DeKalb Commissioner Mereda Davis Johnson will host next month “a candid conversation about heavy rail to Stonecrest,” continuing the now decades-long debate over MARTA service in the southern end of the county.

Scheduled panelists for the public event — which will be held at 6:30 p.m. Oct. 6 at the Stonecrest Library — include DeKalb CEO Michael Thurmond; interim MARTA CEO Collie Greenwood; Stonecrest Mayor Jazzmin Cobble; and U.S. Rep. Hank Johnson, who is also a former DeKalb commissioner and Davis Johnson’s husband.

Commissioners Larry Johnson and Lorraine Cochran Johnson are also slated to attend, as is Lee May, former interim DeKalb CEO and current chair of the DeKalb Pastors Christian Alliance.

Few details about the discussion were included in a flyer announcing the event. But the conversation about extending transit into southern DeKalb has been revived over the last year or so and at times gotten heated.

Longtime commissioners like Mereda Davis Johnson and Larry Johnson have been resolute in their desire to bring heavy rail to the area, something that has been desired by many residents for many years but never come to fruition.

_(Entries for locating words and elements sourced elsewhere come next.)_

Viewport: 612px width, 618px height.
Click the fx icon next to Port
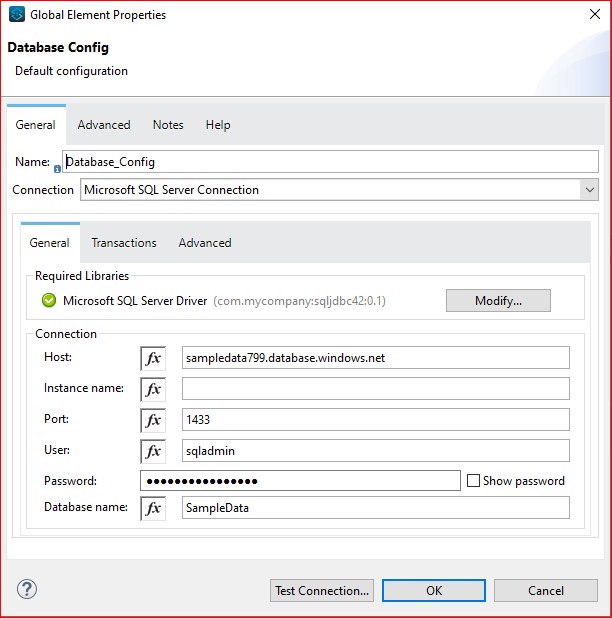click(153, 420)
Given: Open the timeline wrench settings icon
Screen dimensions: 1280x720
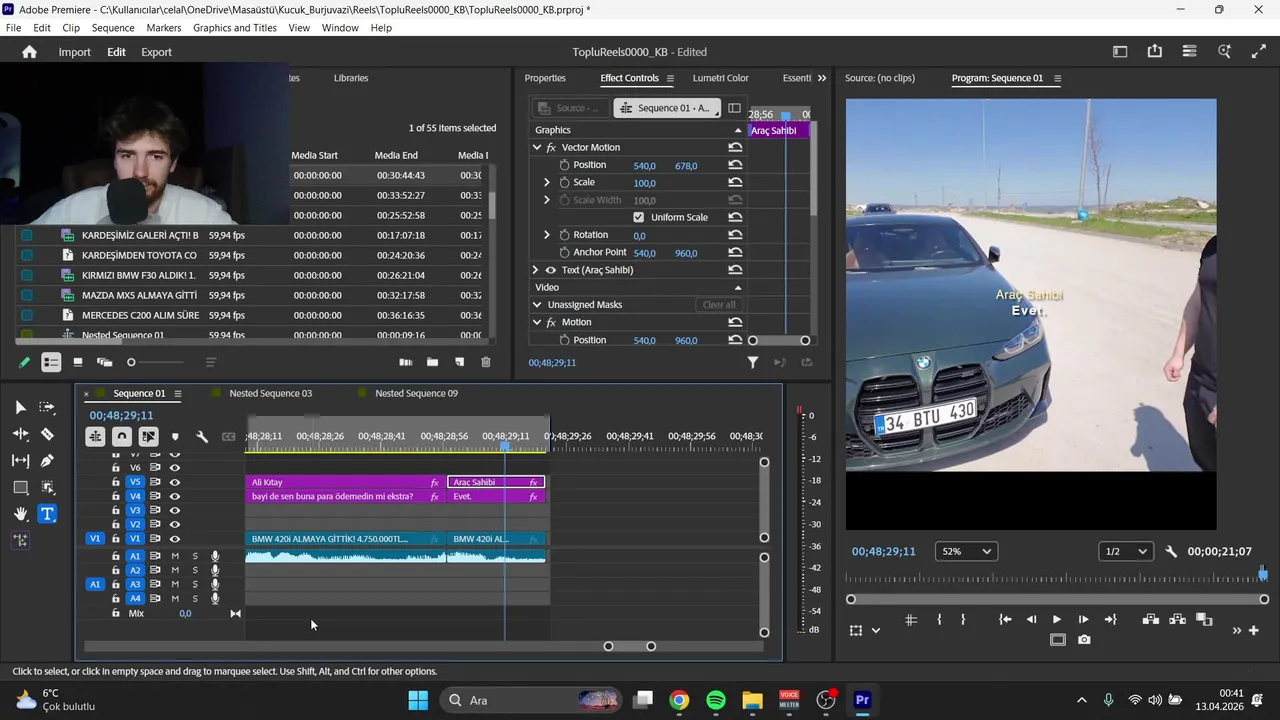Looking at the screenshot, I should 202,437.
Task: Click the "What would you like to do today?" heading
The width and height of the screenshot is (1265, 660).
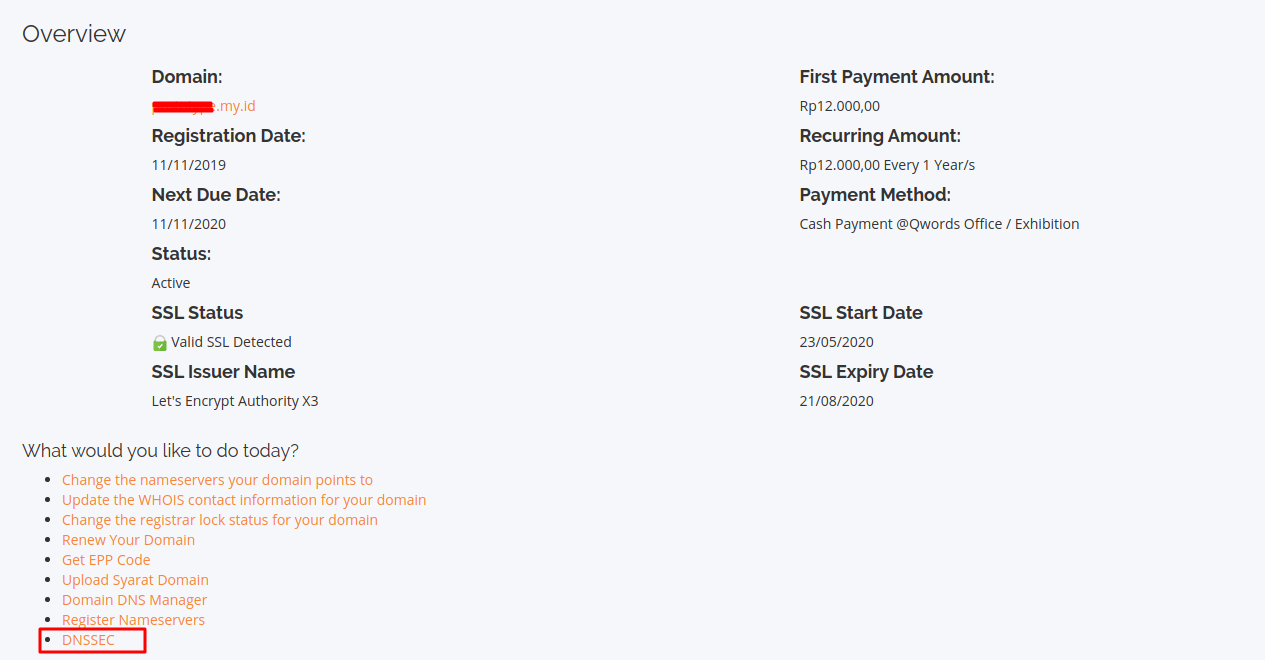Action: [x=160, y=450]
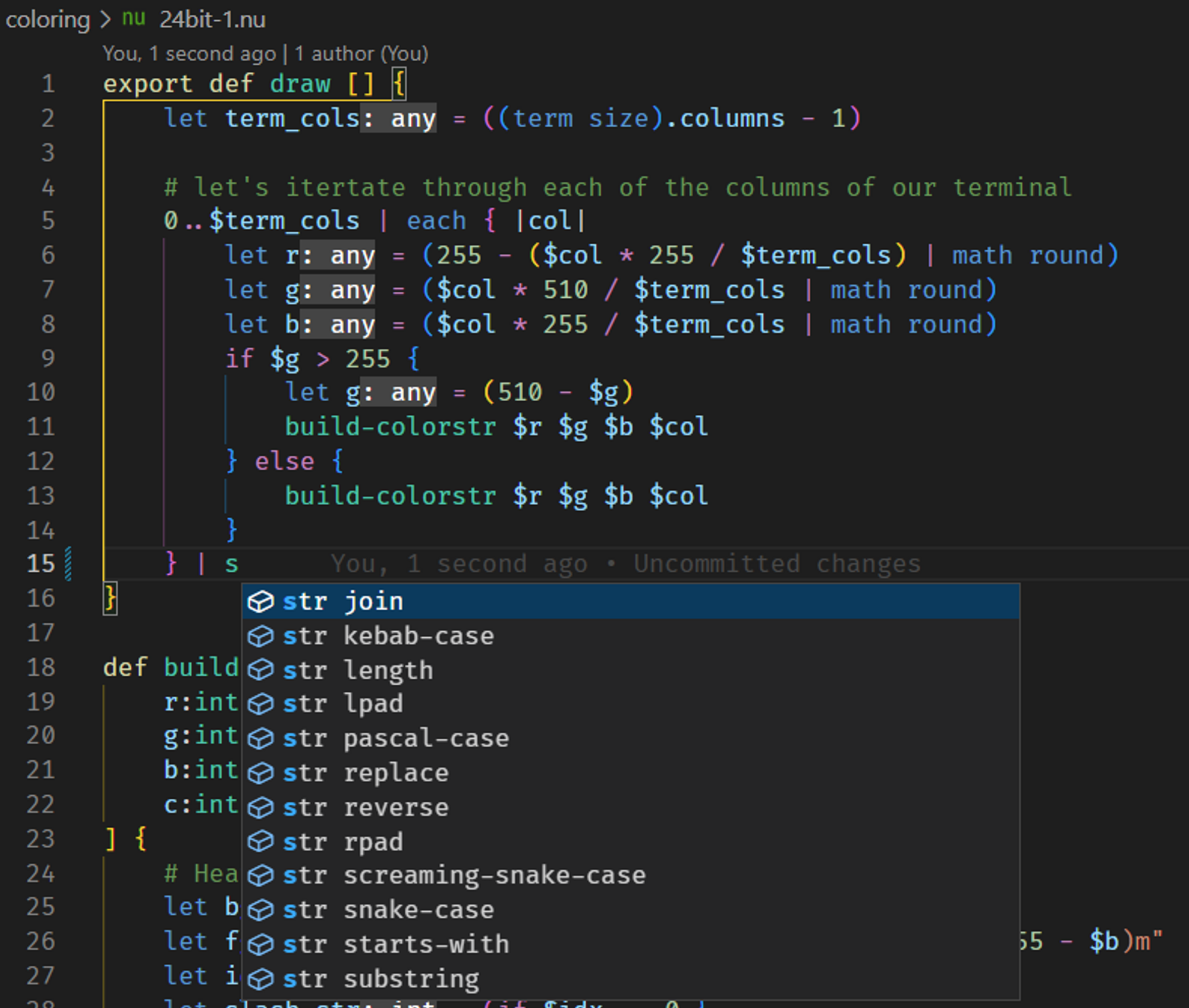The width and height of the screenshot is (1189, 1008).
Task: Click the cube icon beside str join
Action: point(260,602)
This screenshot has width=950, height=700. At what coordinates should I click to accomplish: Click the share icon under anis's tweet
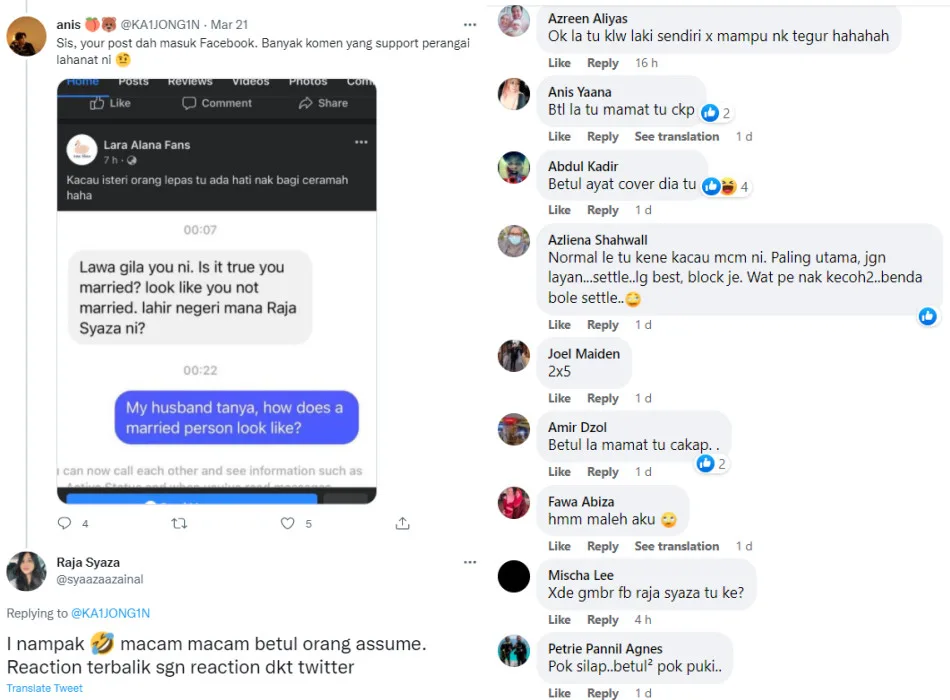[402, 523]
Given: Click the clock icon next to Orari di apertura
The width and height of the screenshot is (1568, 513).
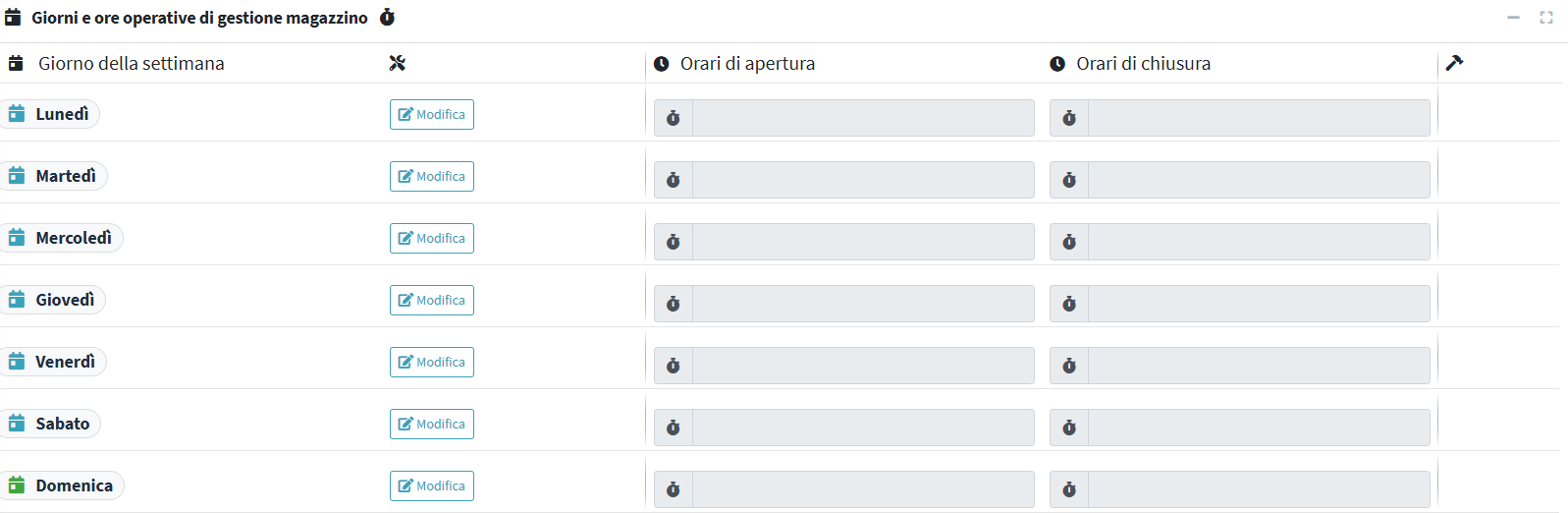Looking at the screenshot, I should click(662, 64).
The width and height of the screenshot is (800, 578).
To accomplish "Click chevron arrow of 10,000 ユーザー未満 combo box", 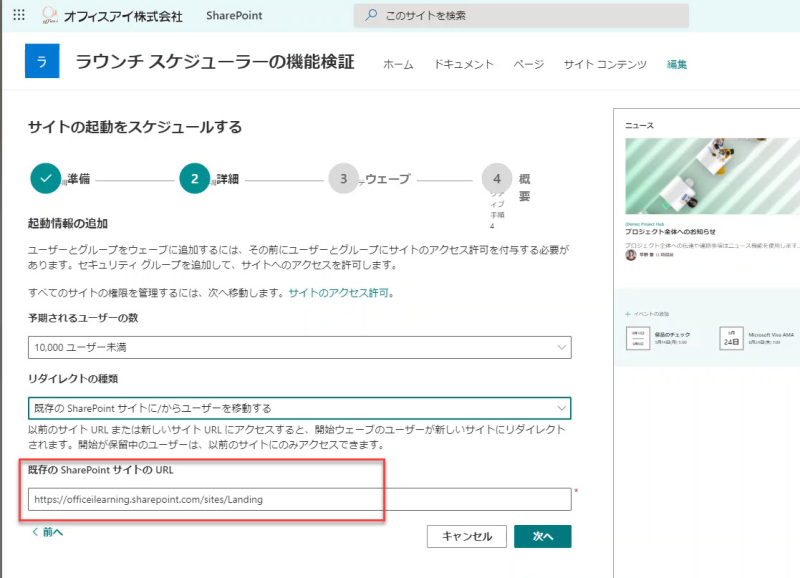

They say the time is now right, with an increased federal interest in infrastructure investment and a pair of Democratic senators that are partial to the deep blue county.

Other county commissioners have stressed the need to consider other, less costly forms of transit.

Whatever’s built would likely require a local funding source to match any federal money DeKalb receives.

The Stonecrest Library is located at 3123 Klondike Road.